The detailed artwork featured on each gable end wall at Gifford Park, where it joins Clerk Street, was finally completed last Sunday after months of preparation and planning.

But artist Kate George and her team of volunteers who worked tirelessly on the community masterpiece have been left disappointed after it emerged yesterday the painting, commissioned by the Southside Association, has been “tagged”.

Kate, a Leith-based graphic artist, said: “Taggers often consider themselves artists in their own way so I wouldn’t like to say they had vandalised the painting.

“Some people see tagging as an expression, it’s just disappointing they picked our artwork to place their work on.”

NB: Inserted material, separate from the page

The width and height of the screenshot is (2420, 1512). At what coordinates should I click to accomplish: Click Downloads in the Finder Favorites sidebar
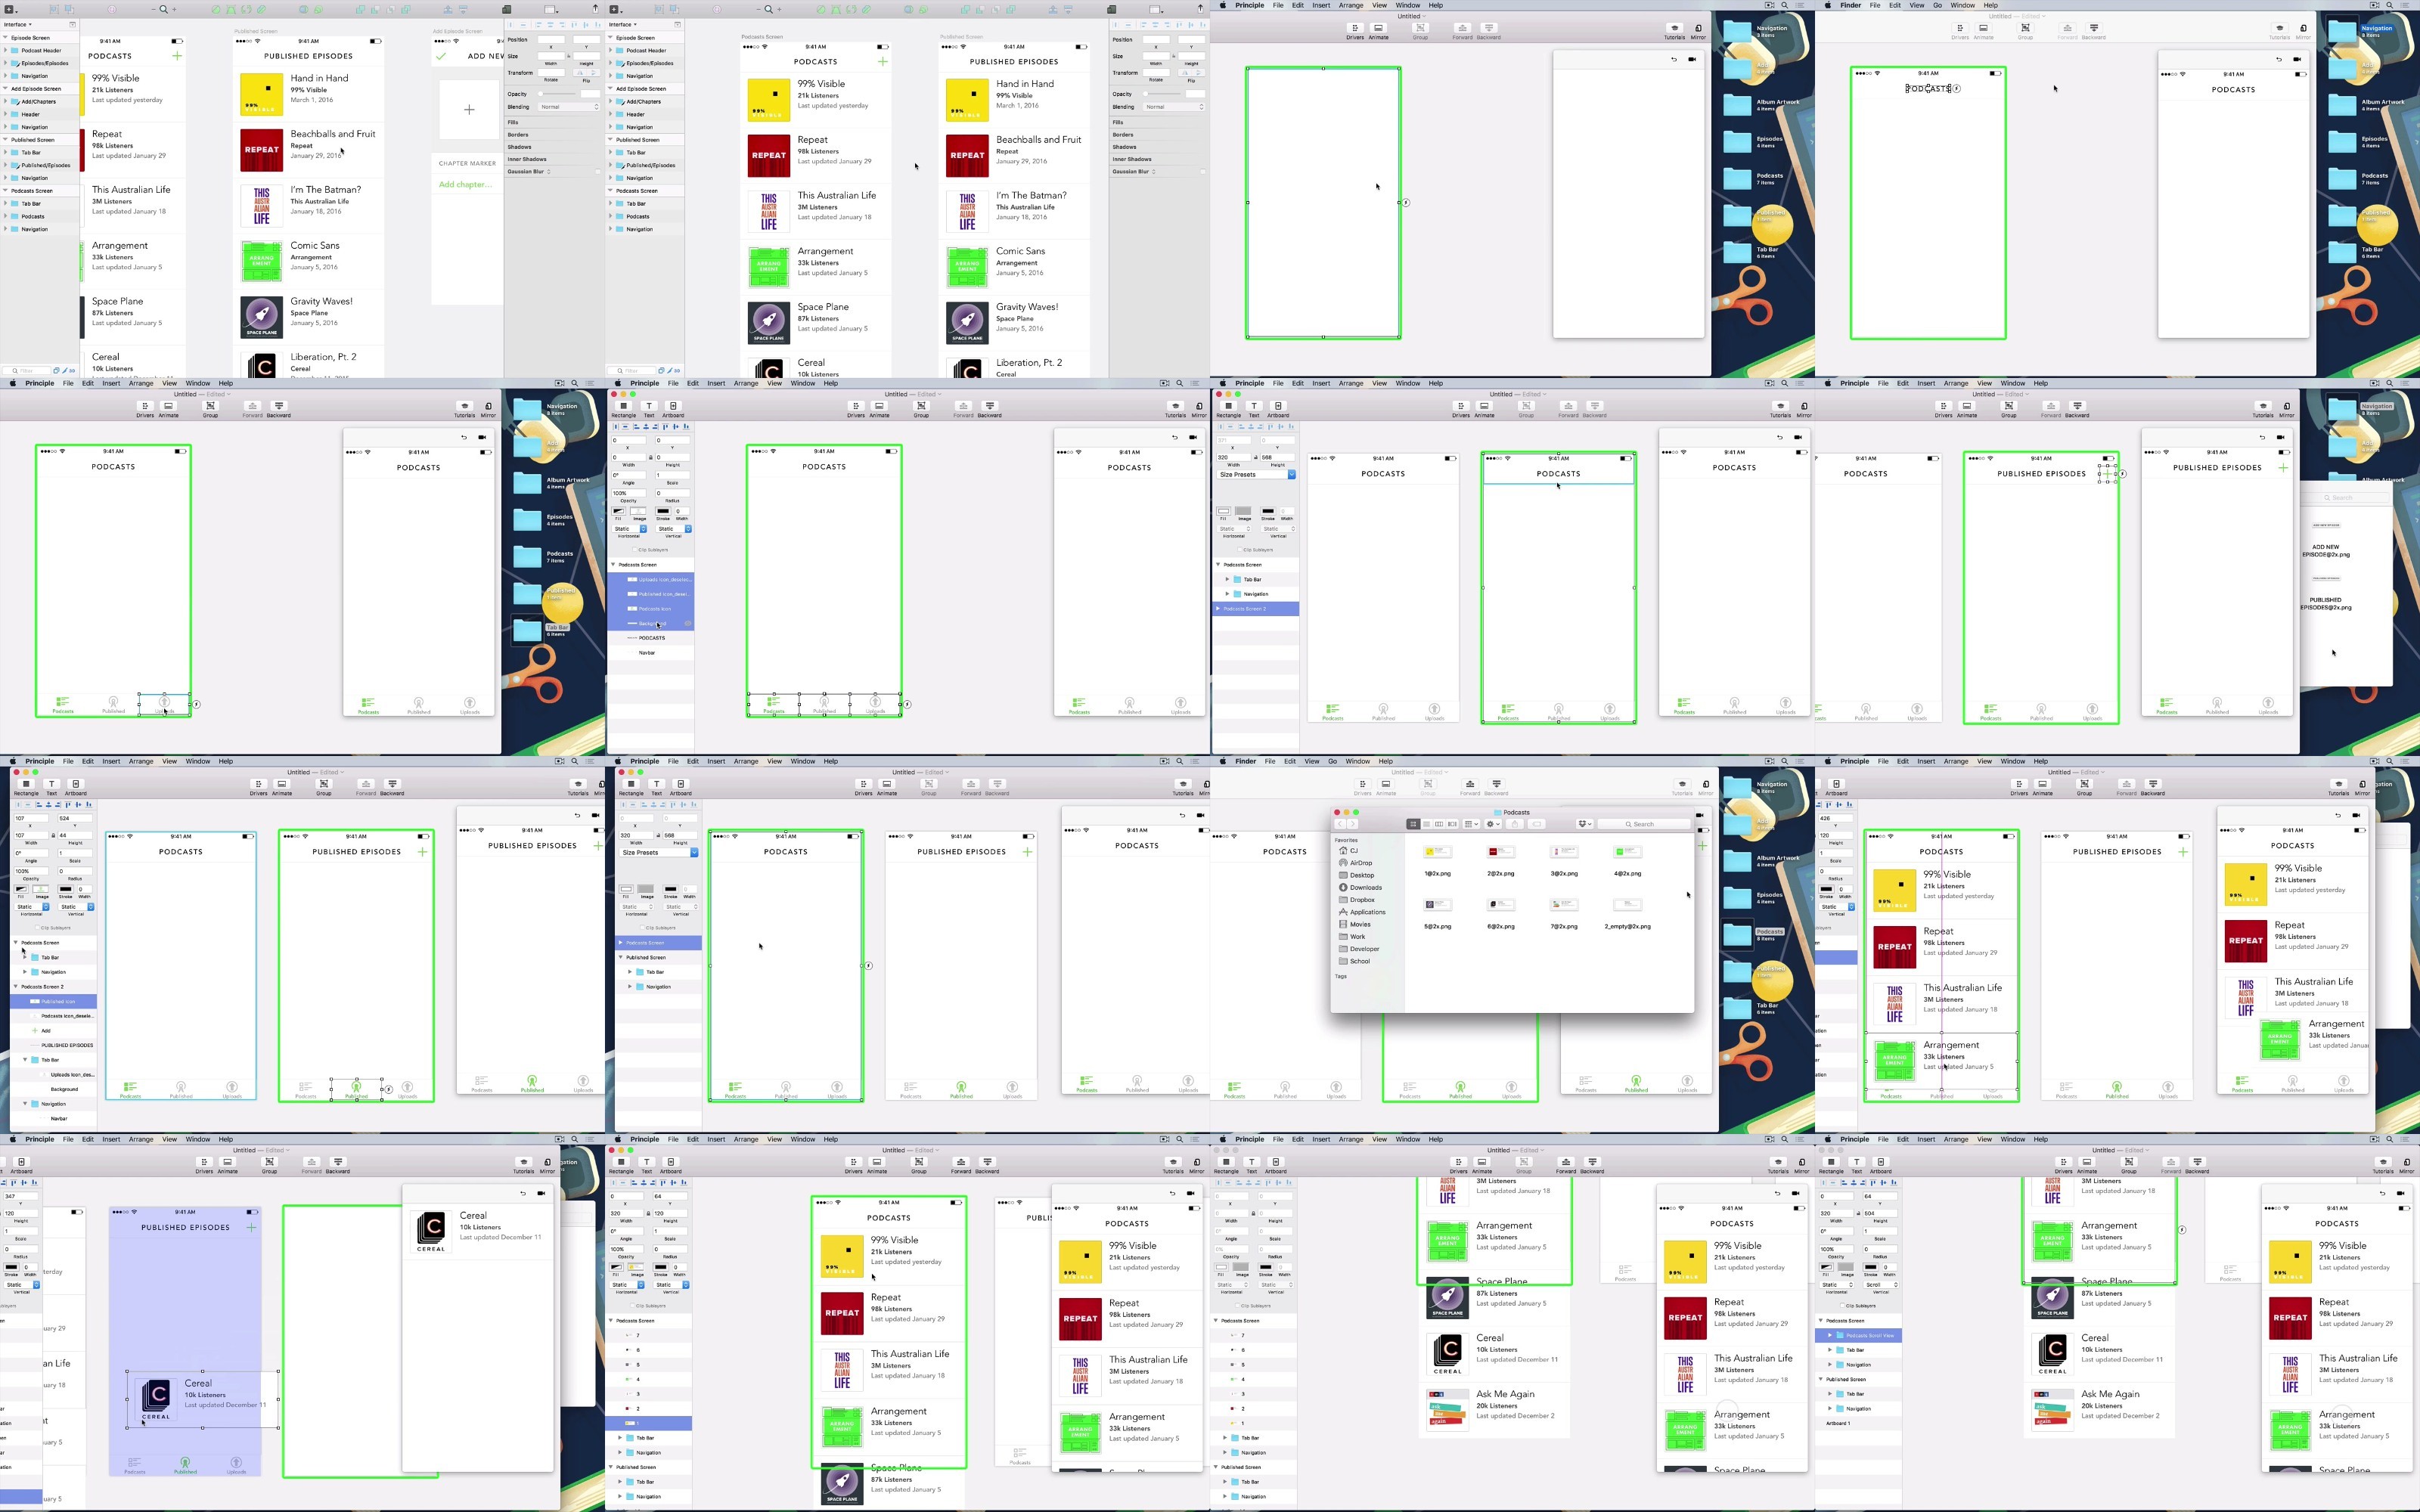[1365, 887]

Gifford Park forms part of the cycle route section – from the Meadows to the Innocent Railway Tunnel – which is still under construction.

The Southside Association said the work, understood to have cost around £5000, was “tagged” by “a boy and girl, not that young” who were interrupted and chased away by a local businessman.

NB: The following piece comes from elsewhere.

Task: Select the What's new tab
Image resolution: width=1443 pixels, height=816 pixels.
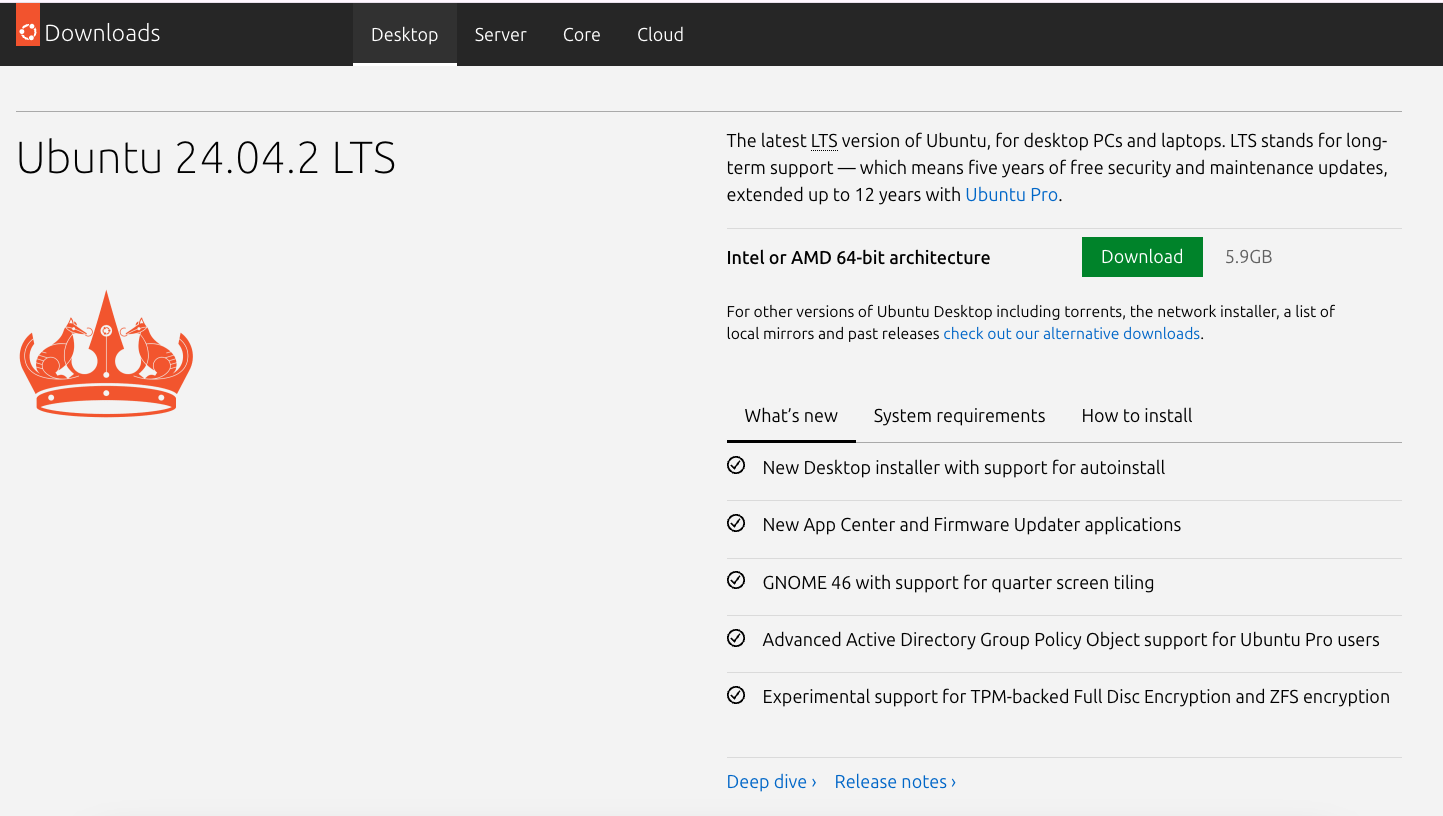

Colin Christison, of the Southside Association, said: “Kate George and her team of volunteers worked tirelessly for over a week, dodging rainfall, and they were greatly encouraged by the positive comments and contributions from local residents and businesses, as well as from visitors to the area.

“It is very galling to discover that the mural has been ‘tagged’ already.”

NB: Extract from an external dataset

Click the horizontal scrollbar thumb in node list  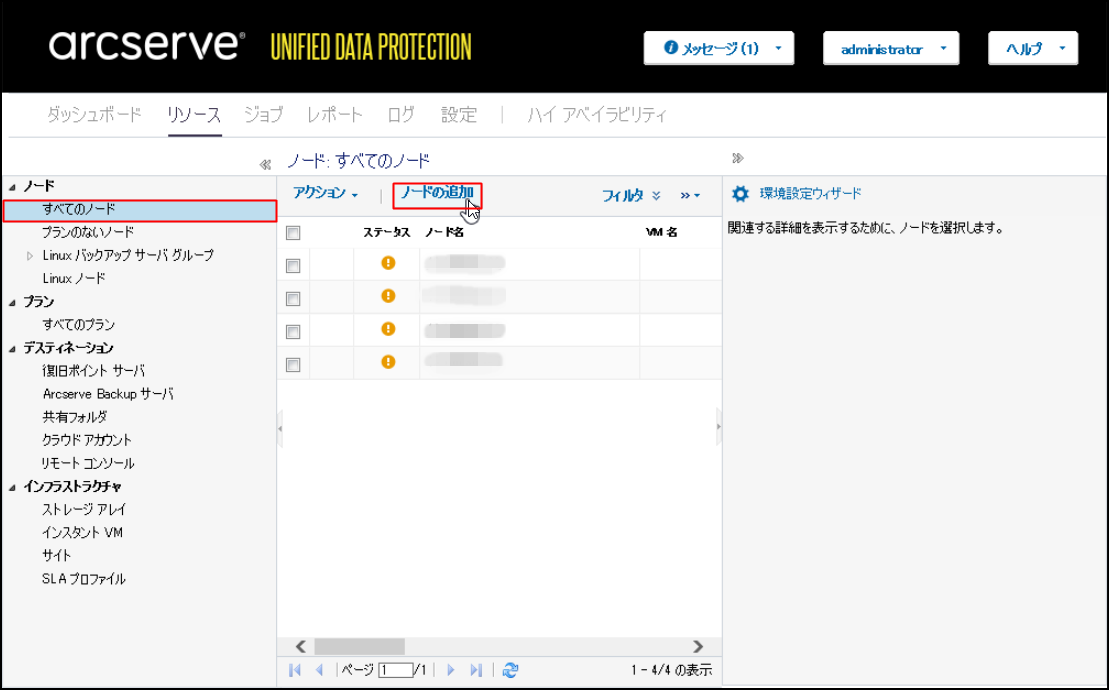[359, 647]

He added: “Kate has murals elsewhere which have not been ‘tagged’ or sprayed with graffiti, and it was hoped that the Gifford Park mural would escape such attention, particularly as there was so much community involvement.

“She hopes that she will be able to repair the damage, and then apply a coat of anti-graffiti varnish over both the walls.”

Kate added: “I feel very lucky to have been given the opportunity to work on the wall.

“There was graffiti on the wall before we painted over it so perhaps those who have tagged it feel like we have put our work on top of theirs. It’s not about marking walls, it’s about changing the environment.”